May 19, 2022

ProQR’s Sepofarsen Improves Vision Significantly for Girl with LCA10

Research News

However, the Phase 2/3 Illuminate trial for sepofarsen didn’t meet its endpoints at 12 months

A 12-year-old girl virtually blind from Leber congenital amaurosis 10 (LCA10) and her family traveled 1,676 miles (2,698 kilometers) across Brazil for the chance to participate in the Phase 2/3 Illuminate clinical trial for sepofarsen, ProQR Therapeutic’s RNA therapy for the p.Cys998X mutation in the gene CEP290 causing her disease.

“Her parents were not expecting the therapy to work, and they understood their daughter might only get the placebo,” said Fernanda Belga Ottoni Porto, MD, PhD, the principal investigator for the trial at INRET Clínica/Santa Casa de Misericórdia de Belo Horizonte in Brazil. “But they wanted to participate in the trial to offer her eye for science as her eyes appeared to be otherwise useless.
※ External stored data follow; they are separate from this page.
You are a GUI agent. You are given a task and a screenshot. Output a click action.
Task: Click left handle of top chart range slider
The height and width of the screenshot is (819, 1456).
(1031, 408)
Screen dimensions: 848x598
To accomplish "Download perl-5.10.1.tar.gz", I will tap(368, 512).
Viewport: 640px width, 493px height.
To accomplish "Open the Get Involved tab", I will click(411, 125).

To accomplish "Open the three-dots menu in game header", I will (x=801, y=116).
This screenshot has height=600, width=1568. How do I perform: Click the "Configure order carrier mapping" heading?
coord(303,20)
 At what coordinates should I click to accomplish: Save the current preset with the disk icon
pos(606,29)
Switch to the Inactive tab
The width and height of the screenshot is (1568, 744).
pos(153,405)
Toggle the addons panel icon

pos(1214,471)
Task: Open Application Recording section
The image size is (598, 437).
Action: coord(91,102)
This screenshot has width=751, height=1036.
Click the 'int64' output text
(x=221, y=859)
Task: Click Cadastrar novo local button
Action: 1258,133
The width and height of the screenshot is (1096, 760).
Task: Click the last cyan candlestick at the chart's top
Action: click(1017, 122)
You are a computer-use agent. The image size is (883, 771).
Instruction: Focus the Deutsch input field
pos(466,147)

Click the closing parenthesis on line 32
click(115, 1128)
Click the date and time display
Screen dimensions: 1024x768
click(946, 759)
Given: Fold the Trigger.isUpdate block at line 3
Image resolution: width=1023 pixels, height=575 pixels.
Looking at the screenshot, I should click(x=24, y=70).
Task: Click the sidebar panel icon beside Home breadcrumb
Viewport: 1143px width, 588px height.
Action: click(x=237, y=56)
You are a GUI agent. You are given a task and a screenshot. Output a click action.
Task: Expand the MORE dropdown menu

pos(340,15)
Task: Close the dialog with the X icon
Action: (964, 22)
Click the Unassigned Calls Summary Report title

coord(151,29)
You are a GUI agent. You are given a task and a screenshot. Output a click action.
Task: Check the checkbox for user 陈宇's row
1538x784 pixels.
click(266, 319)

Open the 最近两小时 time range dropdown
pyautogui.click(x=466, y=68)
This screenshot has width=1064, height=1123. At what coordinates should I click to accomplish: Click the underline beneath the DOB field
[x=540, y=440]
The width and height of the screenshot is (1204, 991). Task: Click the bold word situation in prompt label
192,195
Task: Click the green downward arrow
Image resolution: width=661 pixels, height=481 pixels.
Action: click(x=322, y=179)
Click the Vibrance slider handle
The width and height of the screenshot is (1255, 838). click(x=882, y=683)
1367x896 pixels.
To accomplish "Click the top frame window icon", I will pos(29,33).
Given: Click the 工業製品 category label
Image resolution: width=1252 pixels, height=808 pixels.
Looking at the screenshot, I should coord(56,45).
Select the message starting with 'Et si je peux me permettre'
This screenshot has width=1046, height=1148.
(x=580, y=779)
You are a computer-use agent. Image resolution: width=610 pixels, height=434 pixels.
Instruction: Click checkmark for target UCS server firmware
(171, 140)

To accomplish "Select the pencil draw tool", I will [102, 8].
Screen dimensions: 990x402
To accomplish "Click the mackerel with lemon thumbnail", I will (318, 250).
And the girl agreed with her parents.”

The young patient entered the trial, only able to see the motion of her hand in a very brightly lit room. That was the minimum vision required to participate in the trial.

Just a day after receiving an intravitreal injection of sepofarsen in one eye, her vision improved. “The vision in her treated eye, which had been her worse eye, surpassed the vision in what had been her best eye, the untreated eye,” recalled Dr. Porto. “I needed to teach her what the letter E looked like, so she could read the eye chart.”

As her vision improved further, the girl went from using Braille to learning to visually read the alphabet. She now watches television and can tell if a traffic light is green or red when she walks to school. She actively participates in the classroom and studies and works independently. And now, she can sign her name to paper.

Despite the dramatic vision improvements for the Brazilian girl, the overall Illuminate trial, after 12 months, didn’t meet its primary endpoint, improvement in best corrected visual acuity, nor its secondary endpoint, improvement in the ability to navigate a mobility course. The trial continues, and ProQR is in discussion with regulators to find a possible path forward to gain marketing approval.

Sepofarsen is an antisense oligonucleotide (AON), which works like "genetic tape" to mask the mistake in the patient’s messenger RNA, which convey genetic information for production of proteins that are critical for cells’ health and function.

AONs can be advantageous when large retinal disease genes — such as CEP290 or USH2A — exceed the capacity of viral gene delivery systems used in many emerging gene-augmentation therapies.